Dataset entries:
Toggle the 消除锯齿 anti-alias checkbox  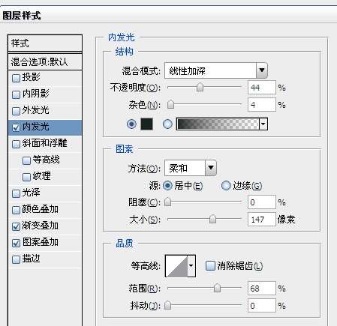(x=210, y=265)
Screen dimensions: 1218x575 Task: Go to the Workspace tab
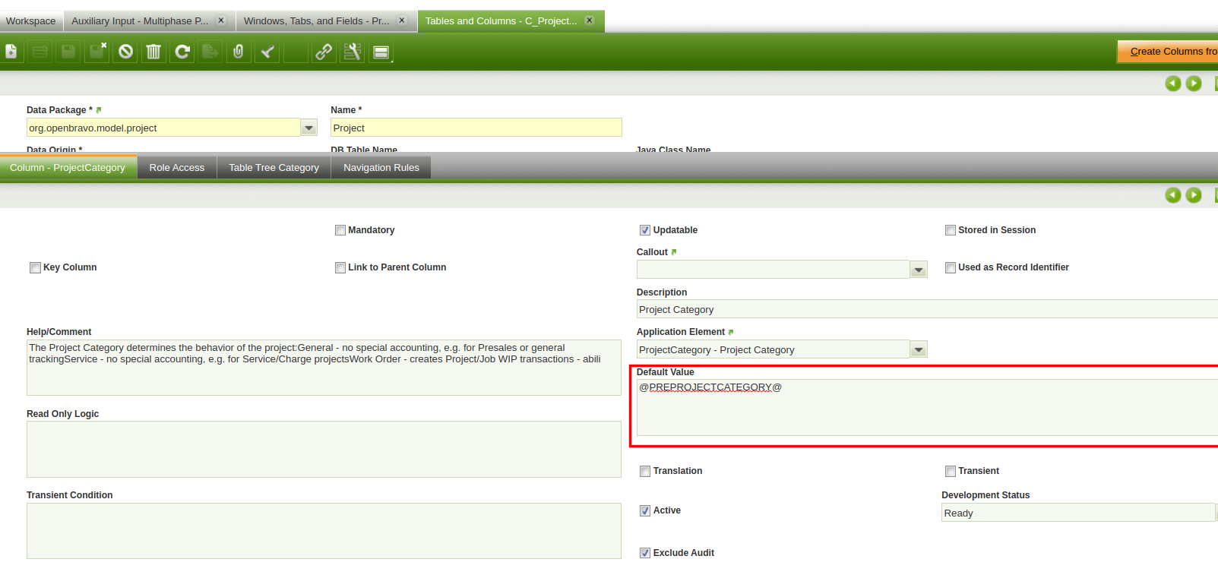31,21
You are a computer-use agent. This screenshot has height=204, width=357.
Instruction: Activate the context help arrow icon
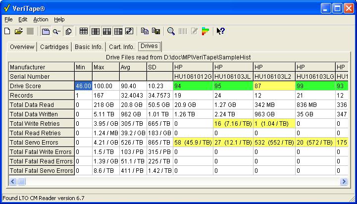click(220, 31)
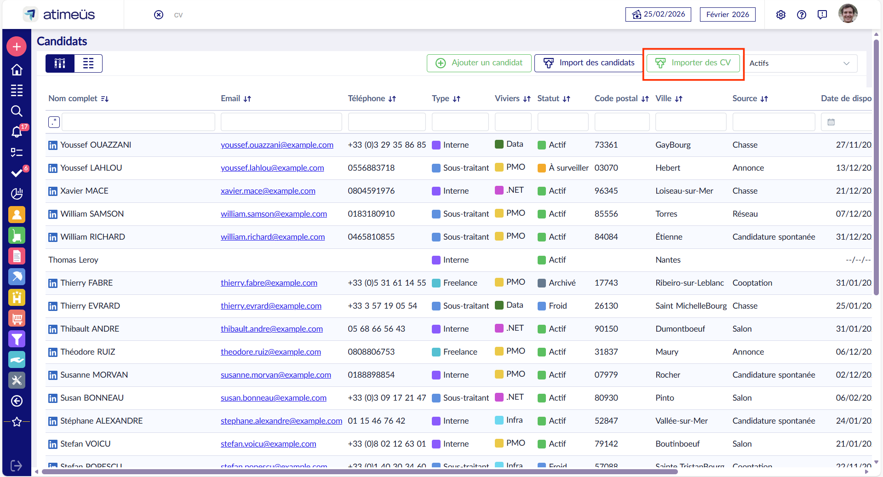The image size is (883, 477).
Task: Open the settings gear icon
Action: point(780,15)
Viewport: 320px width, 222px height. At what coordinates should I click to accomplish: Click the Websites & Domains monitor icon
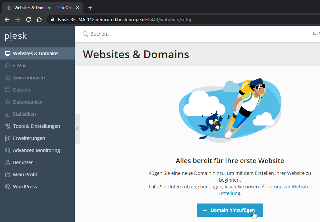(7, 53)
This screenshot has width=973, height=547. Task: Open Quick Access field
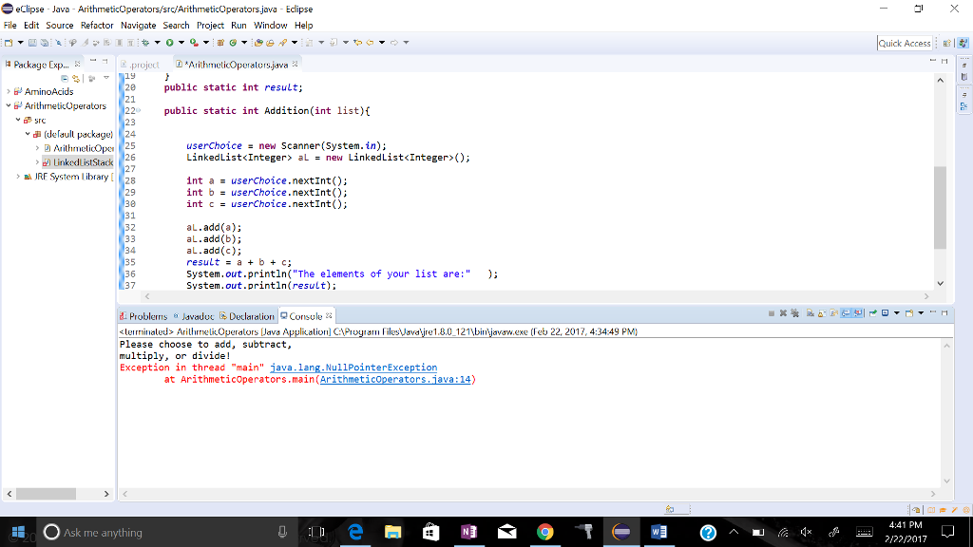pos(903,43)
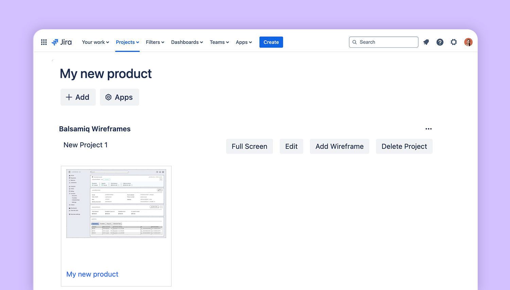
Task: Expand the Filters dropdown
Action: (155, 42)
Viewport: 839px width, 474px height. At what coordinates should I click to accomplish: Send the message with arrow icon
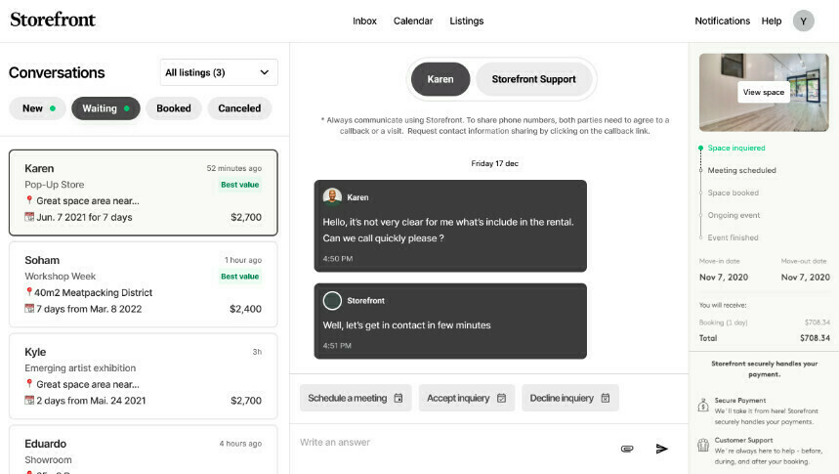click(x=661, y=449)
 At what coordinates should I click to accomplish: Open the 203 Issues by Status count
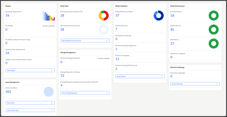(9, 92)
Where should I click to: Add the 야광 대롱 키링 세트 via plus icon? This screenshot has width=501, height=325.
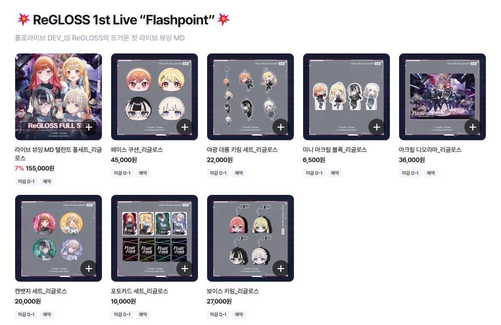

» ABOUT THIS TASK: Word for word, copy the lines from the one with "Viewport: 839px width, 474px" through the end of the entries above, and do not include any picture.

» TASK OUTPUT:
Viewport: 839px width, 474px height. At what coordinates should I click to accomplish: Send the message with arrow icon
click(x=661, y=449)
 At what coordinates should I click to accomplish: Open the 203 Issues by Status count
(9, 92)
Where should I click to: Add the 야광 대롱 키링 세트 via plus icon? This screenshot has width=501, height=325.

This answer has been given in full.